If The Steelers Start J.J. Wilcox, I Will Break Something

From afterthought to starter? If you believe yesterday’s report, that’s the progression J.J. Wilcox could make. Jeremy Fowler’s tweets made it sound like Wilcox not only has a good chance to hang onto the 2018 roster but be in the mix to start.

Which…woah. Just…woah. That is unexpected. And also, almost objectively, a bad idea.

To be fair, if Wilcox is on the roster and Mike Mitchell isn’t, the math says he’ll have a chance to make the roster. Heading into free agency, the team will have little depth at the position. Just him, Sean Davis, Robert Golden, and Jordan Dangerfield. Golden’s been established as a backup and Dangerfield took a step back after seeing time in 2016. With free agency limited and the draft’s options not a whole lot better, Wilcox will be in the mix by default.
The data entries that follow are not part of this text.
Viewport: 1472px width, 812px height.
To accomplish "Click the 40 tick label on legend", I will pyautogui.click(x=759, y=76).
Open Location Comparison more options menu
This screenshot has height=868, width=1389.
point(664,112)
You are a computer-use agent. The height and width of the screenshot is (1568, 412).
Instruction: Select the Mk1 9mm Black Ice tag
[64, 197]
But if I can admit that I was off in my assertion that Wilcox was getting sent packing, the Steelers have to admit starting him is equally erroneous. And if he shouldn’t start and his special teams play got him glued to the bench last year, what’s the value?

Only in Pittsburgh can a player go from traded for to seeing time on defense to benched to inactive to 2018 potential starter. But I guess that’s not a surprise after years of questionable evaluation, especially for any mid-level talent (or draft pick).
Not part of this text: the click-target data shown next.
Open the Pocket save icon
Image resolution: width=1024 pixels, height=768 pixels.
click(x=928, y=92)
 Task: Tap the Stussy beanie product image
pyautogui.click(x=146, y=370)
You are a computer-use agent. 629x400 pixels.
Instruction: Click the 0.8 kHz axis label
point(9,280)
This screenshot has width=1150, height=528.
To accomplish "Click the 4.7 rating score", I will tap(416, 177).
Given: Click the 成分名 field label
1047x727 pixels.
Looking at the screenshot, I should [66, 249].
Wilcox played 134 snaps on defense last year, totaling 12 tackles. Based on what our Josh Carney charted, he missed an additional five. That means he missed nearly 30% of his opportunities, more than 10% what Sean Davis did and 17% above Mitchell, and missed a tackle once every 27 snaps. Yes, the sample size is small, but those numbers are as ugly as it gets.

Like this one, bad enough to make any Steelers fan swear like a sailor had it been Mitchell.

I get the team wanting to hold onto their draft pick investment after shipping out a sixth rounder a year ago, especially after the Justin Gilbert experiment failed. But that’s falling prey to the sunk cost fallacy, the idea to keep doing something because you’ve already invested in it rather than judging the idea on its own. It’s logic that eats itself. He must be kept because we need to keep him.

That’s what bad teams do. And what the Steelers usually do a good job avoiding. This time though, it feels different.

And we don’t know what’s going to happen yet. Not long ago, the report was the team would at discuss Wilcox returning but at a reduced salary. And no other beat writer has mentioned Wilcox as someone who could return; he’s still on the list of cap causalities by most of them. It also makes sense to keep some of their safety depth, temporarily at least, if Mitchell is shown the door and the relative “thinness” of options in free agency and the draft.

But if Wilcox is kept at his current number? That’s a red flag. Because either he’ll be a starter (worrisome) or a backup (financially irresponsible). The Steelers should do better. They have to do better. Or my TV is going through the window.